How to Protect yourself while Outside:
- Wear water-proof sunscreen, SPF 30+ and that offers a “broad spectrum,” which means it protects from both UVA and UVB rays. Apply this sunscreen at least 30 minutes before being outside so your skin has time to absorb it. Also, while covering up is good, a t-shirt has an SPF of only about 7 (and offers even less protection if you sweat through it) and won’t prevent sunburn. This means you shouldn’t forget the areas that are covered either (or spring for some clothing that has built-in sun protection, which apparently exists).
- Protect the sensitive spots. The sun is more concentrated on your lips, shoulders, tops of your ears, and your head. In addition, your lips, ears, and scalp are extra sensitive to the sun. Your scalp, for example, was never designed to see the sun, so cancers develop more quickly and are more aggressive if they occur on your scalp.
- Cover up. While we just learned that covering up isn’t everything, it does do something. T-shirts and hats are just some of the ways to cover up.
- Avoid midday sun. The sun is most damaging between 10 a.m. and 4 p.m. Going outside earlier is best because there’s still a residual ultraviolet effect in the afternoon.
What is SPF?
- SPF (Sun Protection Factor) is a rating system for sun protection, specifically a measure of how much longer you can stay in the sun without burning compared to no protection at all.

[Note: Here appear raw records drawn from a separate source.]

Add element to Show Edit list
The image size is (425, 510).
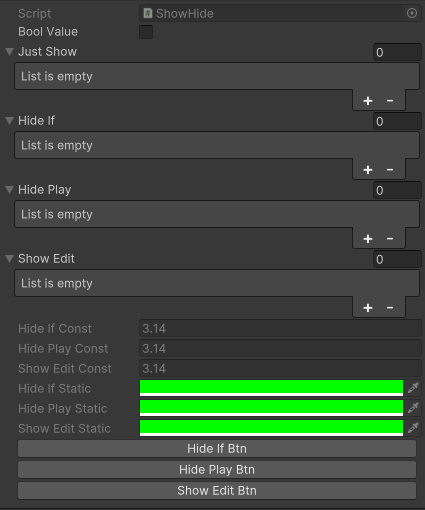click(368, 308)
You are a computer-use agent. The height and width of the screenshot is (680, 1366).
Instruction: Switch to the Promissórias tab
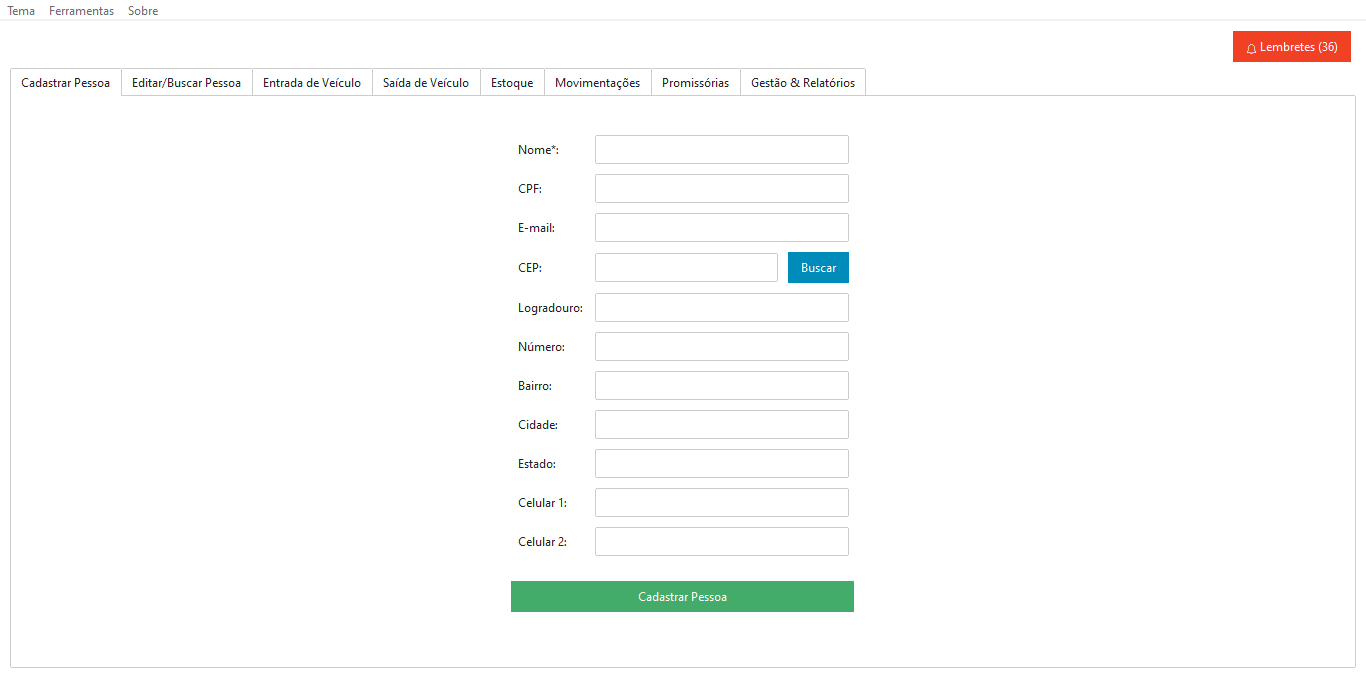(x=695, y=83)
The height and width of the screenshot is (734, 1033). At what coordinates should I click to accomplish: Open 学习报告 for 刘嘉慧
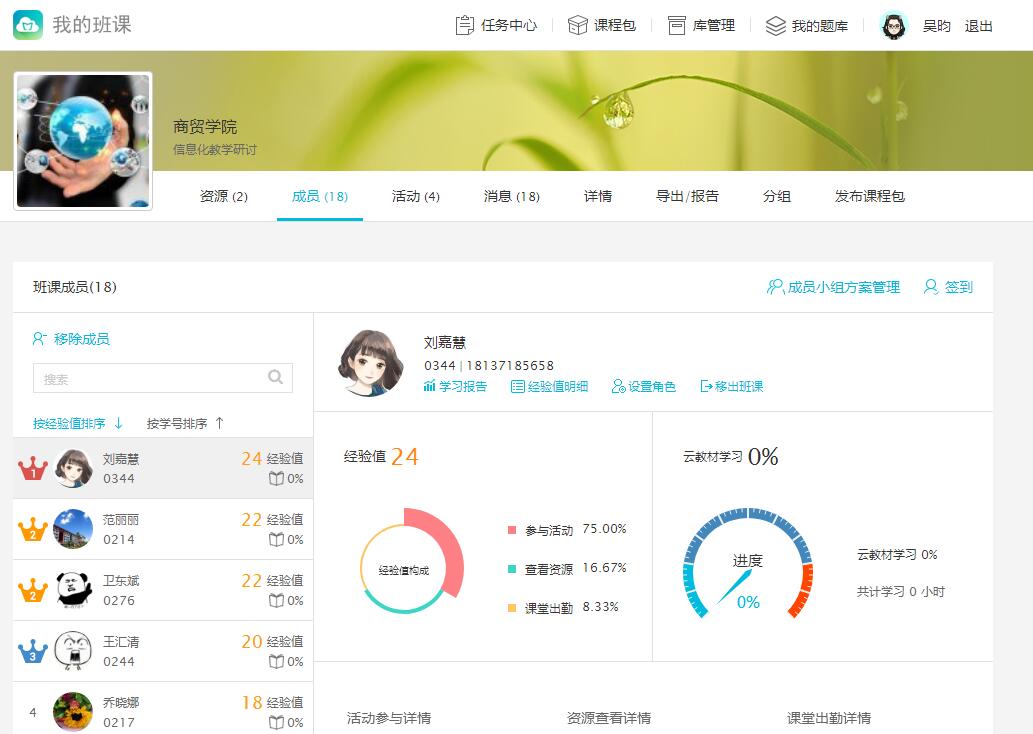point(455,387)
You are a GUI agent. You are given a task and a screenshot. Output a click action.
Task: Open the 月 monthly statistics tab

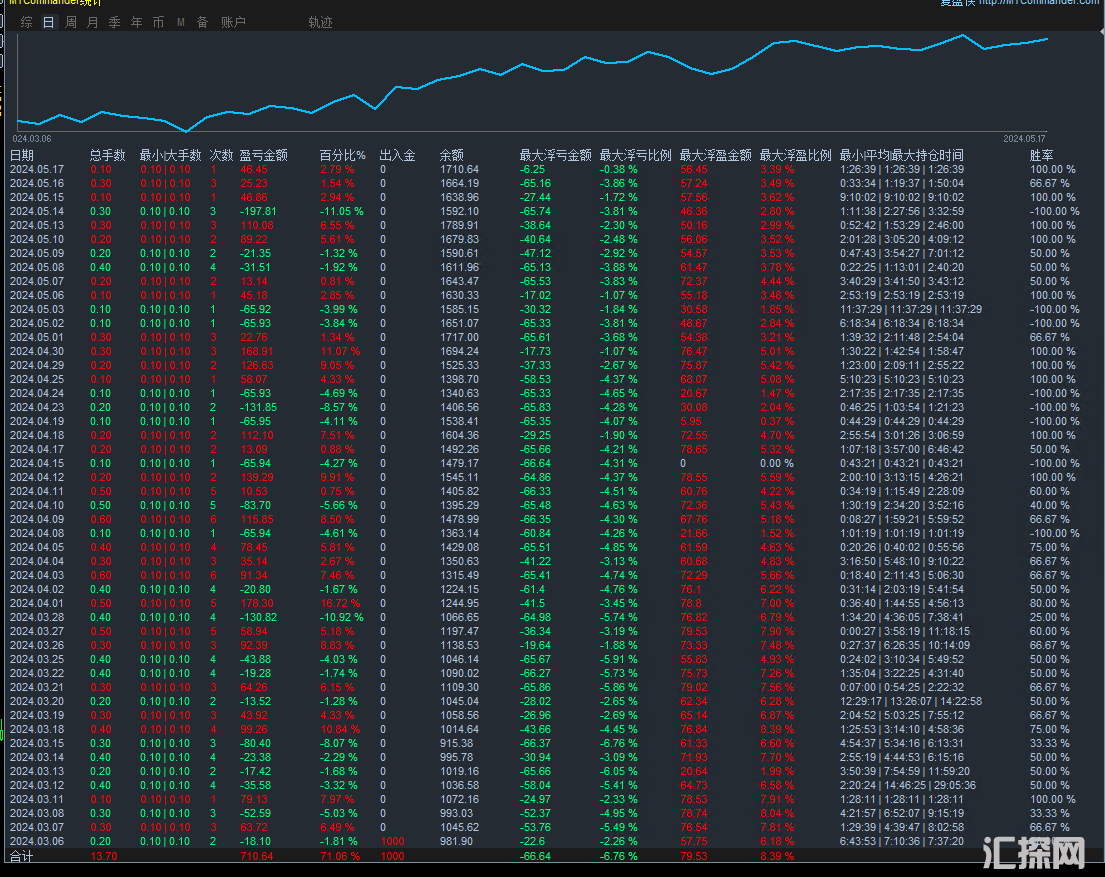[x=93, y=22]
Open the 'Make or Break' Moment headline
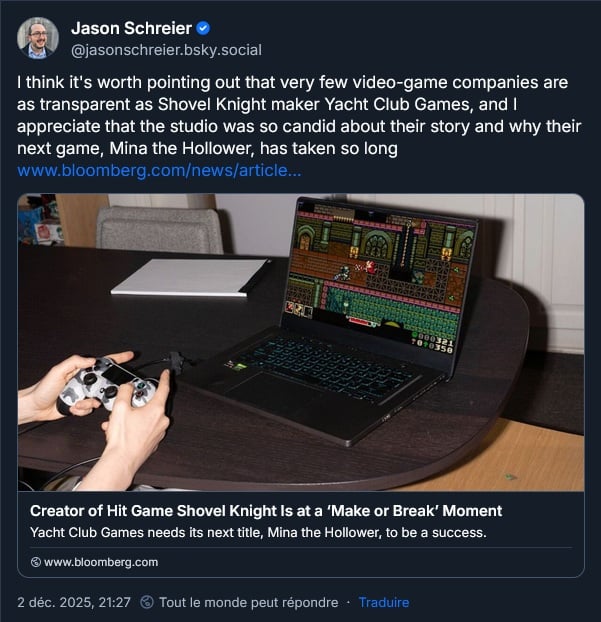Screen dimensions: 601x622 (x=266, y=511)
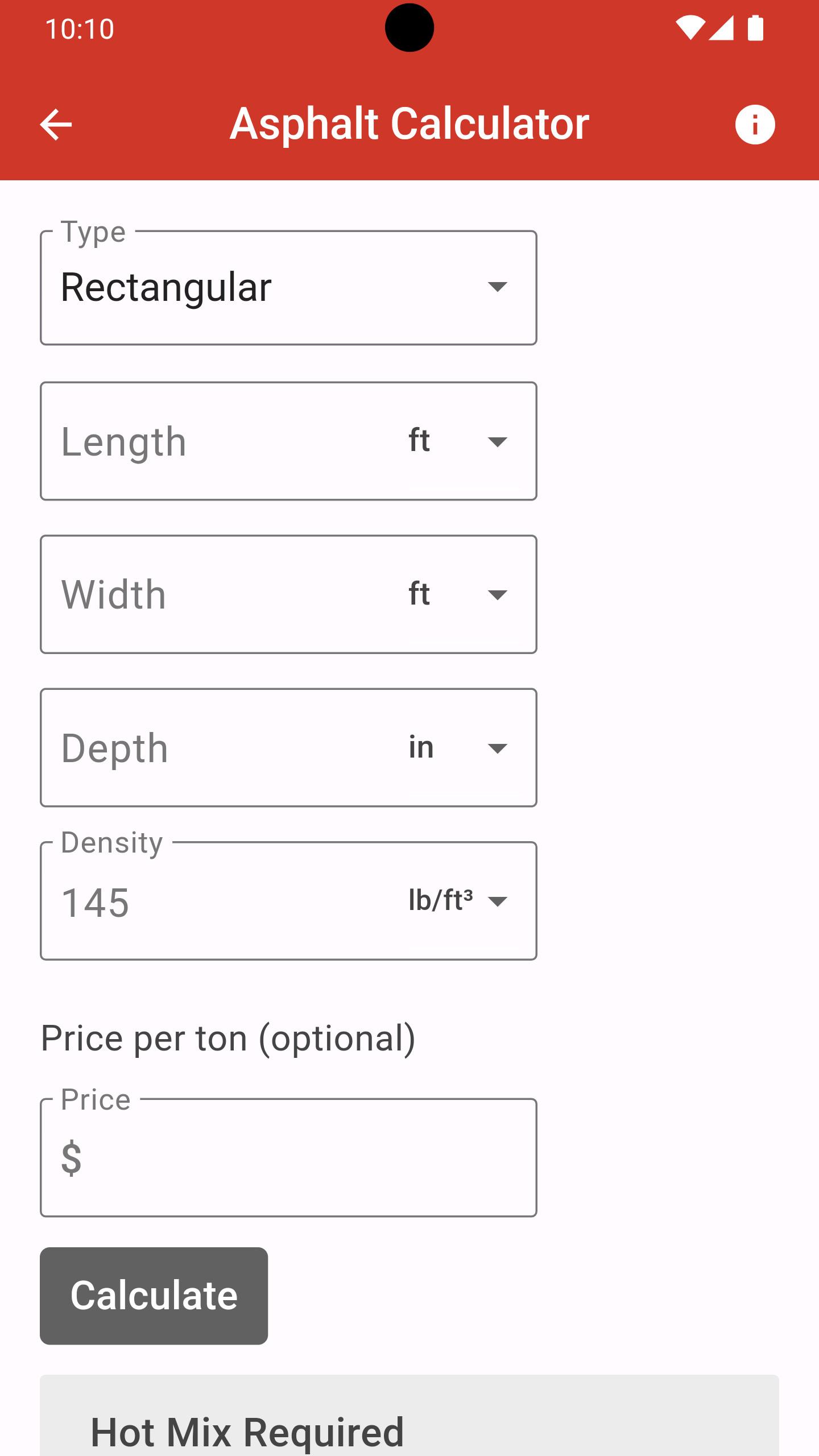Viewport: 819px width, 1456px height.
Task: Expand the Length unit dropdown arrow
Action: (498, 442)
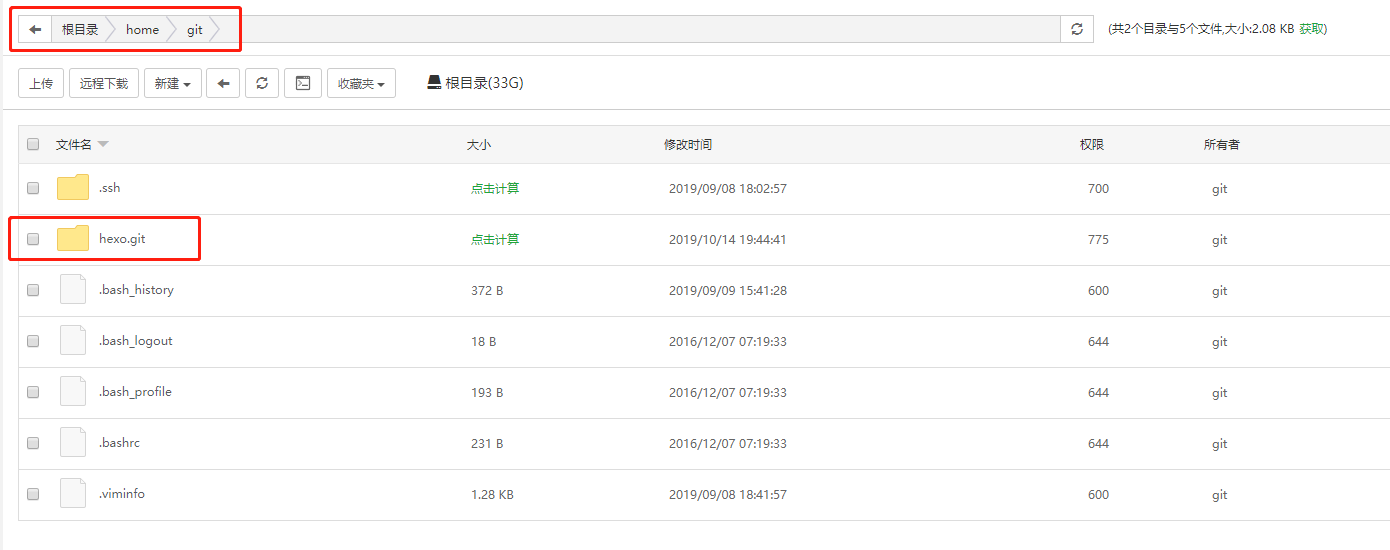Click the back arrow in the path bar

35,30
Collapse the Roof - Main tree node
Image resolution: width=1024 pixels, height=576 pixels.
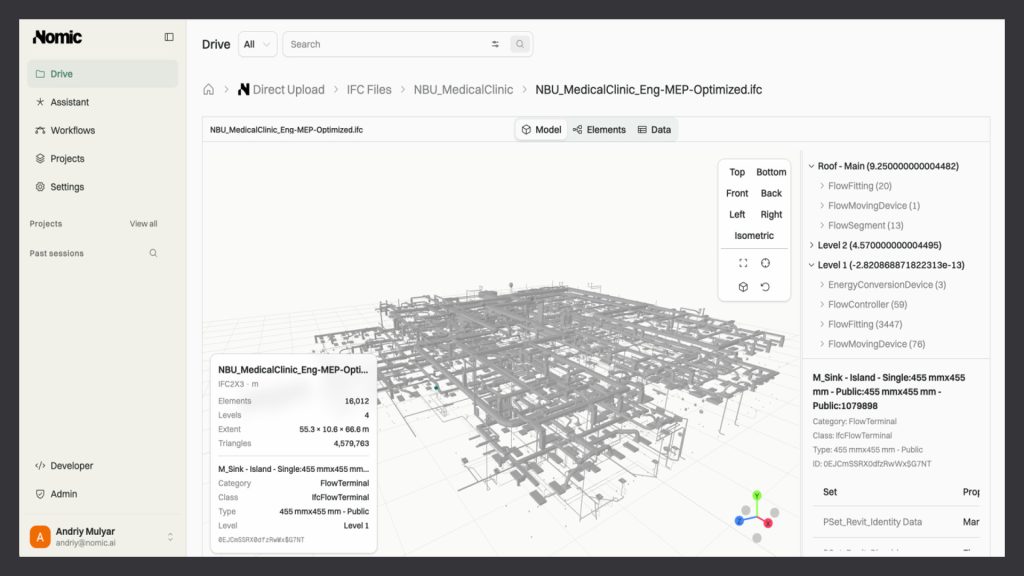812,167
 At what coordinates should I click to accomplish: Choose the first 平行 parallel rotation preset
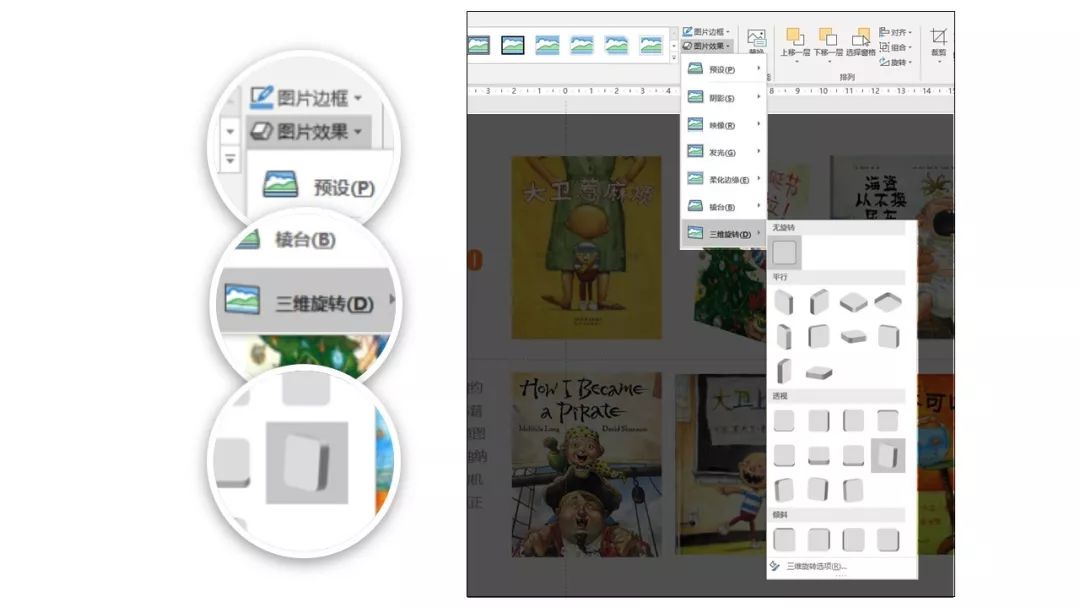785,302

- Example: Suppose that your skin normally begins to turn red after 10 minutes of unprotected sun exposure. If you use a product with SPF 2, your skin would not begin to turn red for twice that time (or 20 minutes). If you use a sun product with SPF 25, you could stay in the sun for 250 minutes before your skin would start to turn red.
- But remember, these numbers are not absolute! They vary with each individual skin type, the amount/frequency of application, amount of sunscreen the skin absorbs, activities you engage in (always reapply after swimming or sweating!!) and the strength of the sun that particular day.
Neutrogena Ultimate Sport Spray SPF 70 – Offers super protection for sensitive skin (and doesn’t clog pores!). This is my screen of choice. When I’m not working out though I usually use Neutrogena Ultra Sheer with helioplex SPF 70 (yes 70! That’s what you need, too!)
Coppertone Sport Sunblock Spray SPF 70 – Sprays easily (even upside down!) ensuring you get hard-to-reach areas.
Coola Sport SPF 45 – Lotion contains organic ingredients plus antioxidants.
Banana Boat Quik Dry Sport SPF 30 – Spray-bottle sunscreen is clear, rub-free and fast drying.
Hawaiian Tropical Ozone SPF 60+ – Non-greasy, absorbs quickly, and won’t run when you sweat.
Remember though, even waterproof sunscreen loses its effectiveness within 90 minutes if you sweat or swim, so reapply often! Check out this article from Runner’s World for more gear to protect yourself from the sun.
Do you put regularly apply sunscreen when you’re outdoors? If so, what kind/SPF? How frequently? Do you cover yourself up or strip clothing in the heat?